### TASK INSTRUCTIONS
In the data below, find the line with "Instruction: Click the" and output it along with every later line, exactly, but not the pictures.

Pixel coordinate grounding data
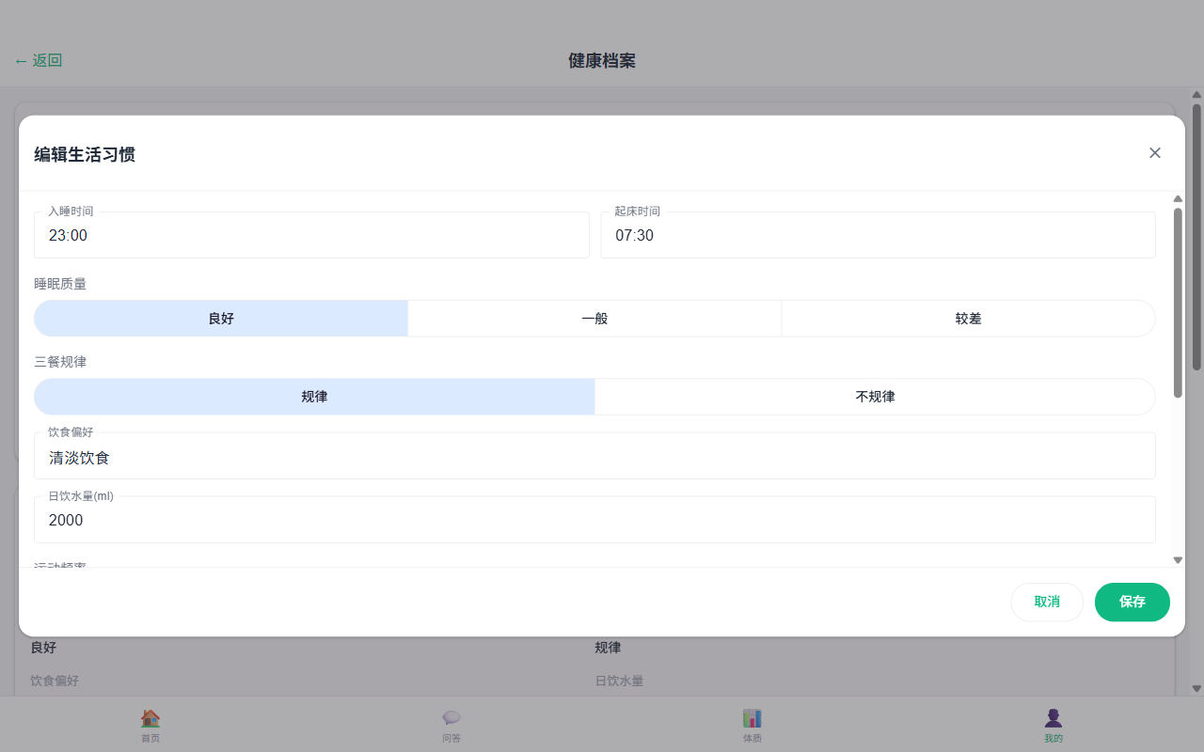The image size is (1204, 752).
Task: Click the 首页 home icon
Action: click(x=151, y=718)
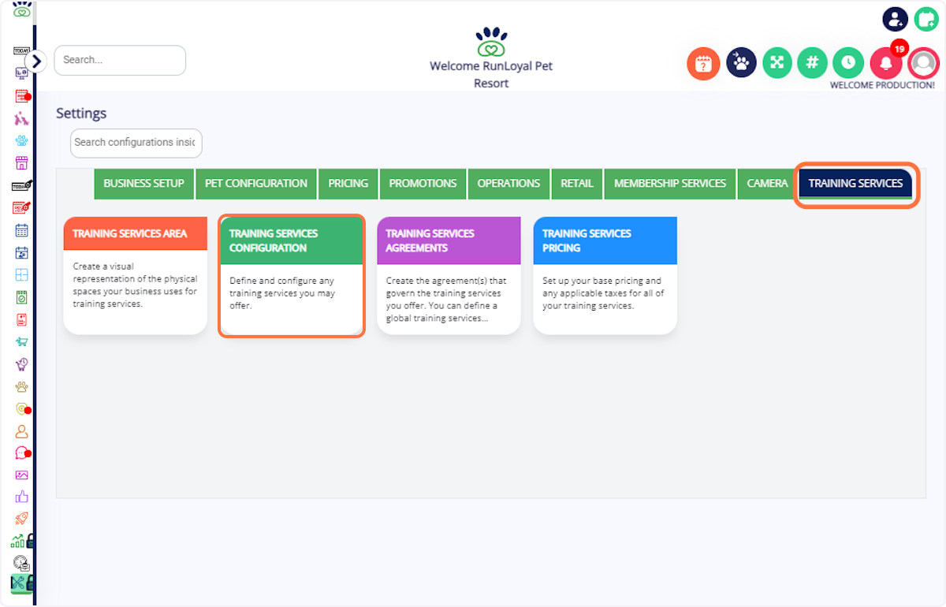This screenshot has width=946, height=607.
Task: Select the MEMBERSHIP SERVICES tab
Action: 669,183
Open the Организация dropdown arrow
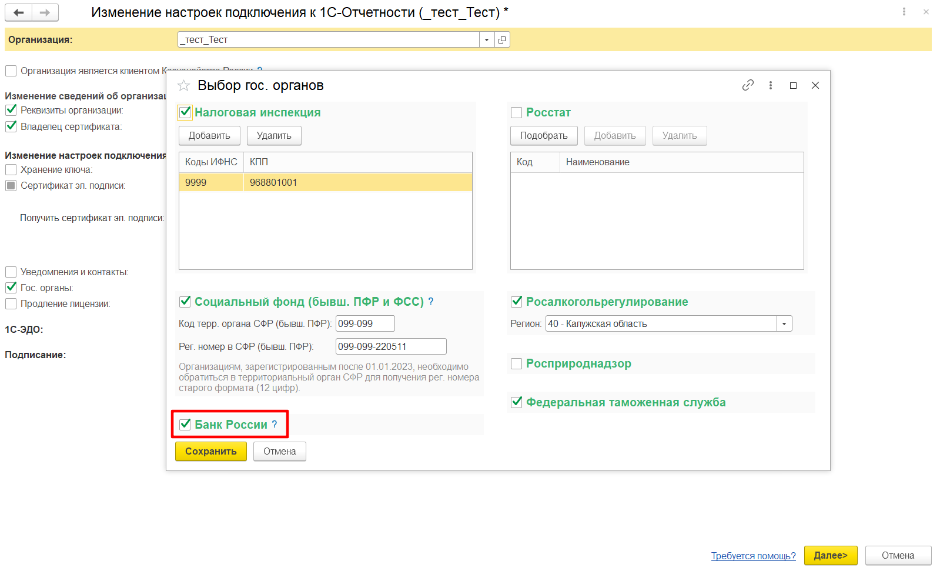Viewport: 940px width, 571px height. [487, 40]
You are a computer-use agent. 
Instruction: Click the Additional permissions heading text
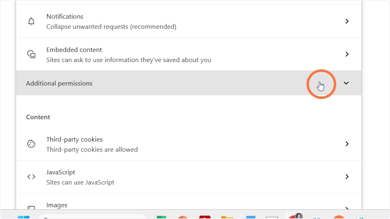(x=59, y=83)
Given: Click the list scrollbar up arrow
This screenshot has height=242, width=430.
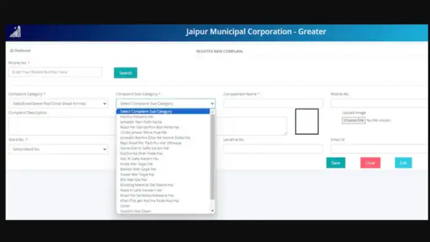Looking at the screenshot, I should 213,112.
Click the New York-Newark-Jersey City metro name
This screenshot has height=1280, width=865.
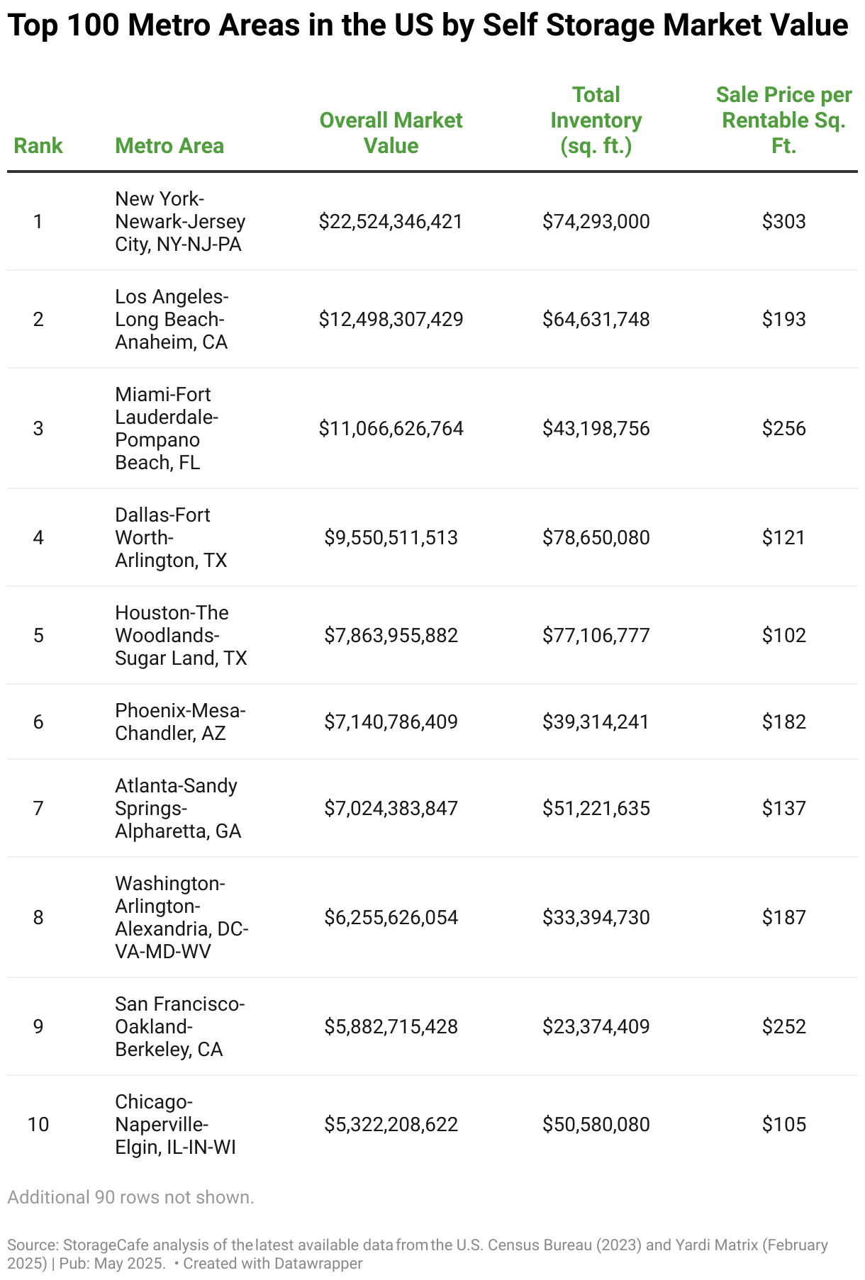(x=180, y=221)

### TASK RESPONSE
Instruction: Click the Additional permissions heading text
(x=59, y=83)
Given: Click the list scrollbar up arrow
This screenshot has height=242, width=430.
Looking at the screenshot, I should 213,112.
Click the New York-Newark-Jersey City metro name
This screenshot has height=1280, width=865.
(x=180, y=221)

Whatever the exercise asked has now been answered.